Sostiene Critchley, en consonancia con Onfray, que Epicuro es el filósofo mas importante de la antigüedad porque combina una visión científica con una actitud ética. No hace falta recordar cuál es su celebérrima posición ante la muerte, a la que, por cierto, se ajustó la suya (p. 94).

De Séneca, cuya muerte es también de conocimiento general, recoge la idea, nada desdeñable y de la que se hará eco Goethe muchos siglos después, de que la única inmortalidad que nos da la filosofía es permitirnos habitar en el presente, sin preocuparnos por el futuro.(p. 117)

El capítulo feminista trae aquí a la famosa filósofa Hipatia, la sucesora de Plotino al frente de la escuela platónica, con una reflexión de extraordinaria fuerza pero que, al mismo tiempo, predeterminaba su espantoso fin: "Enseñar la superstición como si fuera verdad es la cosa más horrible." (p. 127) Tenía que acabar muerta a manos de las turbas cristianas, fanáticas defensoras de la superstición hasta el día de hoy, que la desollaron con trozos de macetas, trocearon su cuerpo y lo cremaron.

Francis Bacon, por quien siempre he sentido una simpatía mezclada con cierta prevención, murió víctima de su espíritu empírico, por empeñarse en demostrar que la carne podía conservarse en hielo igual que en sal, para lo cual compró una gallina en Highgate y la rellenó de nieve pero, en el ínterin, se resfrió y falleció de las complicaciones posteriores (p. 185).

El autor recala en un filósofo italiano de segundo orden, el conde Alberto Radicati de Passerano (1698-1737) que, en su obra principal, Una disertación filosófica sobre la muerte aborda la cuestión del suicidio que ya había tratado Montesquieu en Las cartas persas y desarrollaría Hume posteriormente.

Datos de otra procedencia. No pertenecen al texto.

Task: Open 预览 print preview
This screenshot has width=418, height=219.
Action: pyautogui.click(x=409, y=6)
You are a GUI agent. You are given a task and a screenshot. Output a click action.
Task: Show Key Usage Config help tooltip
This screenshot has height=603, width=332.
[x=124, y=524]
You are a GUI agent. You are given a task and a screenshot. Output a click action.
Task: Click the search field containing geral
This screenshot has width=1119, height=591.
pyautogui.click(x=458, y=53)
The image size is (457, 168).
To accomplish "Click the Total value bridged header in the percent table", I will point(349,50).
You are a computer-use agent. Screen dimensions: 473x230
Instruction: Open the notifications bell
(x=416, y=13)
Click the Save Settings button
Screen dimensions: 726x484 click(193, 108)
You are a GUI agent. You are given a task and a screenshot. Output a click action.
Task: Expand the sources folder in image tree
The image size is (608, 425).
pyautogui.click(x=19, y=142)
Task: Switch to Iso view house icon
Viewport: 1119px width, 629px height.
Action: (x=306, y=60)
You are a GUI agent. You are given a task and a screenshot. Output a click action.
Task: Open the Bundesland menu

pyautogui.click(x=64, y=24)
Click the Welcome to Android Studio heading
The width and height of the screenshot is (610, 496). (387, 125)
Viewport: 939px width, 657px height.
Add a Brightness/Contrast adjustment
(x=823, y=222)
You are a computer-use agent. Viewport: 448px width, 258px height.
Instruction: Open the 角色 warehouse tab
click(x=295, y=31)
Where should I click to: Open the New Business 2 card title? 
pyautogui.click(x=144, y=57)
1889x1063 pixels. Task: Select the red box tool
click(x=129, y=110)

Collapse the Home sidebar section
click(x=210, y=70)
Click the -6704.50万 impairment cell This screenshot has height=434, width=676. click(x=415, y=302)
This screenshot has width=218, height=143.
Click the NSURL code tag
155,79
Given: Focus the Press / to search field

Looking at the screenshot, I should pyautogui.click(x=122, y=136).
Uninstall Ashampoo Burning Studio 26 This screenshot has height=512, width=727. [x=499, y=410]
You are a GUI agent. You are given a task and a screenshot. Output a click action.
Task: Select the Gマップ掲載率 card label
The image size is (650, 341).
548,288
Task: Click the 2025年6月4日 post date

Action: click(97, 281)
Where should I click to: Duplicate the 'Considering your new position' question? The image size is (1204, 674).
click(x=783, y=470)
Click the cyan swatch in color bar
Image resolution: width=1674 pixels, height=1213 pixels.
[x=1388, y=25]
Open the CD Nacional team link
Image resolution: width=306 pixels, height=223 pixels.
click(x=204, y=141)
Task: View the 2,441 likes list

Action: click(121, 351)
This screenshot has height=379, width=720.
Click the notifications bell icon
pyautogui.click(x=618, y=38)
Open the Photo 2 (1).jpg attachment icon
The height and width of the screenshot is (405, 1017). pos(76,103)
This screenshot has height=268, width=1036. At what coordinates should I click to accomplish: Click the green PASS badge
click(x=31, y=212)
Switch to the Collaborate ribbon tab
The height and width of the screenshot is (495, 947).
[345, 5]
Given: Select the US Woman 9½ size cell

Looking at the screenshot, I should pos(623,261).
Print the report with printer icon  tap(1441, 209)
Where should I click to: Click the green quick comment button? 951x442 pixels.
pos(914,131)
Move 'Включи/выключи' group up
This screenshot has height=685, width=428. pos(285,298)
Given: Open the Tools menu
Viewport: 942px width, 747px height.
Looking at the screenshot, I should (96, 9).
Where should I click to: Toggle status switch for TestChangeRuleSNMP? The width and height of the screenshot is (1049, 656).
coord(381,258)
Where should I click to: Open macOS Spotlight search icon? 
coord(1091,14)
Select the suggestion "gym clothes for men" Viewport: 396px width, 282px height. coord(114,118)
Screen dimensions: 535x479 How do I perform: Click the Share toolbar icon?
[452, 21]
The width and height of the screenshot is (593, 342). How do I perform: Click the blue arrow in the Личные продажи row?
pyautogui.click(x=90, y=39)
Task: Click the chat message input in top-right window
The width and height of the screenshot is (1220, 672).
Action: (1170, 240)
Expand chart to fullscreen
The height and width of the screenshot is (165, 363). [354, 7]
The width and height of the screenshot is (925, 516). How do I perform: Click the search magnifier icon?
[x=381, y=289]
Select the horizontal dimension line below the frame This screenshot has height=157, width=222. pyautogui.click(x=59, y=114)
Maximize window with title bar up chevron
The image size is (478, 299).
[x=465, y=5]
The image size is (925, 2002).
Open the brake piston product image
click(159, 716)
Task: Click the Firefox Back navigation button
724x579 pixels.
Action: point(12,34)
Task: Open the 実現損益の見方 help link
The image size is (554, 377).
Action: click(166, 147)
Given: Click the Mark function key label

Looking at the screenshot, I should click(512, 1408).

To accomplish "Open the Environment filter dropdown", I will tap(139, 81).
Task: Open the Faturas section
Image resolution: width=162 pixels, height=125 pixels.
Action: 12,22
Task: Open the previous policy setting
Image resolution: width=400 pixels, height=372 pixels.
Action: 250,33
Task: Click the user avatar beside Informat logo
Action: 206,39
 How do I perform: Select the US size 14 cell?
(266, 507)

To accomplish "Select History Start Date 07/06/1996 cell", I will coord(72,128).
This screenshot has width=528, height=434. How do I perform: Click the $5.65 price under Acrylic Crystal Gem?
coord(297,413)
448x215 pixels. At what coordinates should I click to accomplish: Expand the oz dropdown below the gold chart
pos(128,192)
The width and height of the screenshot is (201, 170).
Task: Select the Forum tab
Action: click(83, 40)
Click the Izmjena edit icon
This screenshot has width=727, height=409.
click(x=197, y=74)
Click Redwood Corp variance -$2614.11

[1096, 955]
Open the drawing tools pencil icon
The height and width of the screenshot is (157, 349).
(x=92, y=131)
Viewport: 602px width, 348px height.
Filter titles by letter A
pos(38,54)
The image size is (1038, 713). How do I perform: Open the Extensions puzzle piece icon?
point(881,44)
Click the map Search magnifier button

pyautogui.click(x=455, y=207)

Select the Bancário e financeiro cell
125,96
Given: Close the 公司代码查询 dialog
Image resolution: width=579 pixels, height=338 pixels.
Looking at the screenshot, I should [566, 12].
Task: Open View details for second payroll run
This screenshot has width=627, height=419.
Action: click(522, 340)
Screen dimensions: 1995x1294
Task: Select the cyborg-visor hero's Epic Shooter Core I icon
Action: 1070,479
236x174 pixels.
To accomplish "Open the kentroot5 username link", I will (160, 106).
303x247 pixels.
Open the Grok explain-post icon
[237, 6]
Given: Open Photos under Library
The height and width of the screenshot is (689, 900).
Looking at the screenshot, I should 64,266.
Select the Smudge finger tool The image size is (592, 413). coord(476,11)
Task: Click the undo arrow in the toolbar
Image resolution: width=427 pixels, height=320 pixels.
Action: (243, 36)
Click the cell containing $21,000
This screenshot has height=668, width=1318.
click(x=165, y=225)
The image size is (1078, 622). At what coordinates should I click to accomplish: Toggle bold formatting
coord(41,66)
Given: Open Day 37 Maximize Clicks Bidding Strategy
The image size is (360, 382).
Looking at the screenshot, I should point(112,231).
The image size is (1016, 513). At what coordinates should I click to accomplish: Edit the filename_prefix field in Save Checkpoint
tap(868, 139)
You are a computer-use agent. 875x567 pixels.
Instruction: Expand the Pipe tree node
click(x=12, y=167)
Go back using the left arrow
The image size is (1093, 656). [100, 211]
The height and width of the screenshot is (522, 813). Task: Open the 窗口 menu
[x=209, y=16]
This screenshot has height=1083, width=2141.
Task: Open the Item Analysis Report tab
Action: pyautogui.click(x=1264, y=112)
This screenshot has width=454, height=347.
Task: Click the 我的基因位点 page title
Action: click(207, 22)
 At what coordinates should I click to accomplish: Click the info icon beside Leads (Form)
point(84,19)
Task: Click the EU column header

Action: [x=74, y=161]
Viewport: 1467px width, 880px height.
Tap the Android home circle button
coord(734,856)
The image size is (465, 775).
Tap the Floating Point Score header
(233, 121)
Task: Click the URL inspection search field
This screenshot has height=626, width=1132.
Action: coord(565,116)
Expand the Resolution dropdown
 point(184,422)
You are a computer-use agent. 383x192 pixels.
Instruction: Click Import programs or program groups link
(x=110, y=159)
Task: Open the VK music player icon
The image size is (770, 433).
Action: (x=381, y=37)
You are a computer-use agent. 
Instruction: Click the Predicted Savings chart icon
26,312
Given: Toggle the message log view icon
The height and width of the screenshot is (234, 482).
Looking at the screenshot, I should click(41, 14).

Radicati piensa que el suicidio es un derecho porque los individuos son libres de elegir su propia muerte (p. 222). Su examen saca mucho partido de un opúsculo anónimo publicado en los años de 1690 con el título de Traité des trois imposteurs en el que los tres impostores son Moisés, Jesucristo y Mahoma. No sé si hoy podría publicarse tranquilamente que Mahoma era un impostor sin mayores consecuencias.

Como se decía, Hume piensa que no debiera penarse el suicidio por cuanto es una respuesta razonable a un dolor intolerable (p. 228) No tengo duda alguna de que el cardenal Tarcisio Bertone, un ilustrado jefe de las turbas cristianas mencionadas más arriba, no coincide con el filósofo escocés.

En parcial sintonía con Séneca, como se decía antes, Goethe creía imposible que un ser pensante piense en su propia no existencia, en la terminación de su pensamiento y su vida y esta imposibilidad era la base de la inmortalidad personal (p. 244). Creo recordar que una de las más provocativas obras de Damien Hirst, la de un tiburón en formol, se titula algo así como "La imposibilidad de que los vivos puedan comprender la idea de la muerte". Pero tanto en el caso de Goethe como en el de Hirst, más que de filósofos se trata de artistas.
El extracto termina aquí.